Saturday, April 26, 2008

Segregation and the deaf blogging community

We live in a society that deals with oppression and discrimination, despite our best attempts at educating and encouraging others to have an open mind and embrace others of different beliefs, different races, different abilities, and different cultures. With respect to the d/Deaf communities, discrimination still exists, alongside misunderstandings, misinformation, ignorance, and apathy.

What does one do when a community that is well known for complaining that they are discriminated against, practices that very form of discrimination within itself?

I'm talking about the online d/Deaf community, and how there seems to have been a line drawn in the cyber-sand lately and edicts stating that unless you are "deaf enough", you need not be acknowledged.

The crux of the biscuit, is that there are a great many bloggers/vloggers who use the blog aggregator known as DeafRead. I am listed there myself, along with a plethora of other bloggers who talk about everything from ASL/SEE/BSL (American Sign Language/Signed Exact English/British Sign Language) to Deaf Culture, to the deaf experience, to AVT (auditory-verbal training,) to closed captioning, to entertainment, to cochlear implants....

And it seems the latter, cochlear implants and those who have them, or have children with implants,or support those mentioned previously, have "invaded" (not my own words) DeafRead. There is a collection of bloggers who object to the blogs that discuss CI's, hearing a telephone, understanding conversations by hearing alone, mapping strategies, and educational choices/strategies for children with CI's, just to name a few. They feel they need protection from the big bad CI-using/supporting segment of the deaf community. Those that use CI's, who can hear, who don't communicate with pure ASL 100% of the time are not deaf enough to be included in the blog listings.

Just what *IS* "Deaf Enough" anyway? In many cases it depends on who you ask. There seem to be a great many "groupings" of deaf individuals within the entirety of the deaf community. There are those who are simply hard of hearing, those who are "little-d" deaf, who have hearing loss, but don't participate within the deaf community, those who are "big-D" Deaf who are actively involved in the Deaf Culture. There are those who come from generationally Deaf families, and those who aren't. There are latened-deafened children and adults. There are those who communicate via speaking/lipreading, those who sign, those who use cued speech, and those who use a combination of several of these methods.

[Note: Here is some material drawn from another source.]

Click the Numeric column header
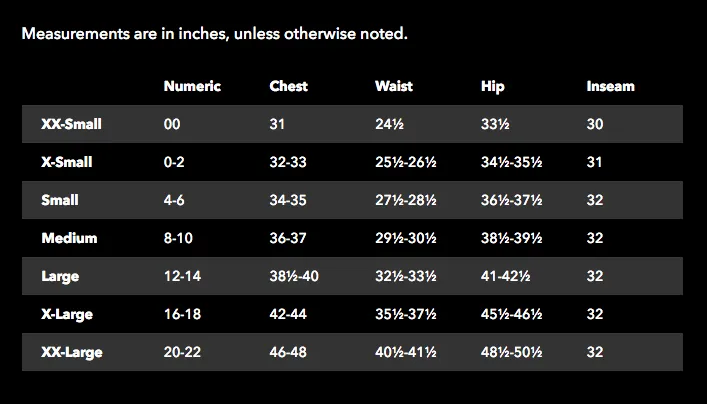 coord(192,86)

The fact is - there are as many "flavors" of deafness as there are individuals who are deaf. Shouldn't we as a minority embrace all the wonderful differences that make each of us unique, and celebrate the different ways we can live our lives, instead of ranking people in terms of whether they are "worthy enough" to talk about their experiences? In response to the number of bloggers complaining about non-ASL/non Deaf Culture themed blogs on DeafRead, the owners offered a "dashboard" setup where members could select those blogs that they do not want to read so they don't show up on the listings of current blog postings. Thankfully they didn't make this blog-segregation a mandatory thing, but those who simply couldn't live with a blog being listed that contained a CI-theme could chose to delete them from their preferred blog list.

But STILL that wasn't good enough.

STILL there were calls to "ban the CI-blogs!!" and make DeafRead a 100% ASL, Deaf culture aggregator. Period.

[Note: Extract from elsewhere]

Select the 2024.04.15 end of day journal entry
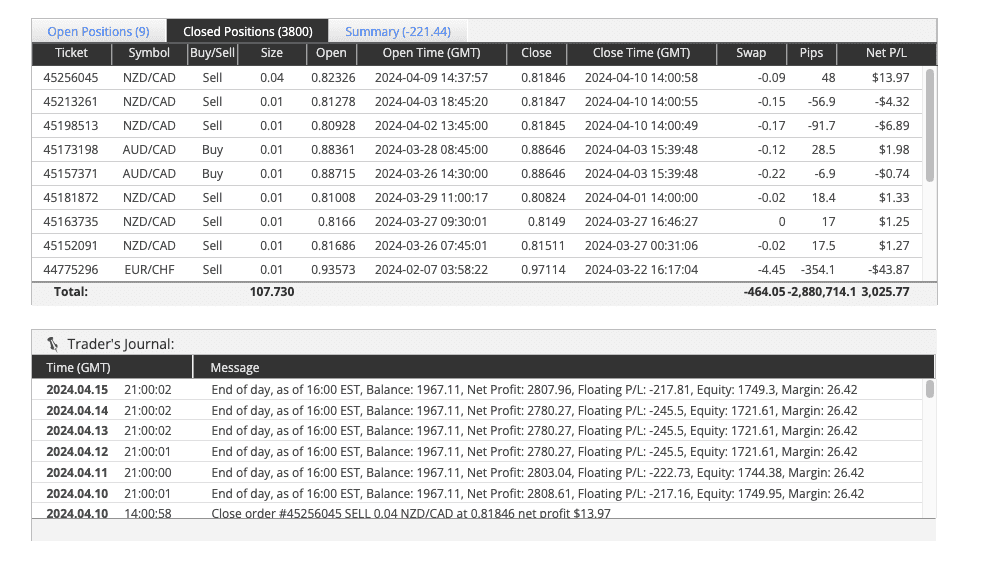 pos(477,390)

So in response, the owners of DeafRead are setting up DeafSide - another aggregator where blogs will be submitted and picked by a group of three moderators (censorship anyone?) and must be ASL/Deaf Culture themed in order to be accepted.

I believe this is a slippery slope - what's next? An aggregator for those with CI's only? Maybe one just for adults and one just for children? An aggregator for those who use cued speech? One for those who are parents of CI-implanted children, and one for those who only lipread? Where does it stop? As one commenter named Nesmuth responding to the post about this upcoming change said, "This paves the way to the balkanization of the deaf community."

The Deaf community complains that too many people don't understand them, aren't willing to learn ASL, or learn about Deaf Culture....will with this move, cloistering themselves inside a "ASL/Deaf Culture members only" mentality, encourage those who *want* to learn to reach out to them, or will it be perceived as the equivalent of a "DO NOT TRESPASS" message?

I've personally experienced this kind of mentality from the Deaf community. When I was in my early 20's, and attending Rochester Institute of Technology/National Technical Institute for the Deaf, I went to RockFest at Gallaudet University. A group of friends and I were attending a private party held in an apartment when we were approached by a group of individuals who ordered us to leave. The reason? We were signing in SEE instead of ASL. We were instructed that unless we used ASL, we were not welcome. I was absolutely shocked by this, and have never forgotten that first taste of discrimination within the deaf community.

I feel like I'm suddenly back at that party, and the bitter taste that that experience left in my mouth has returned all over again.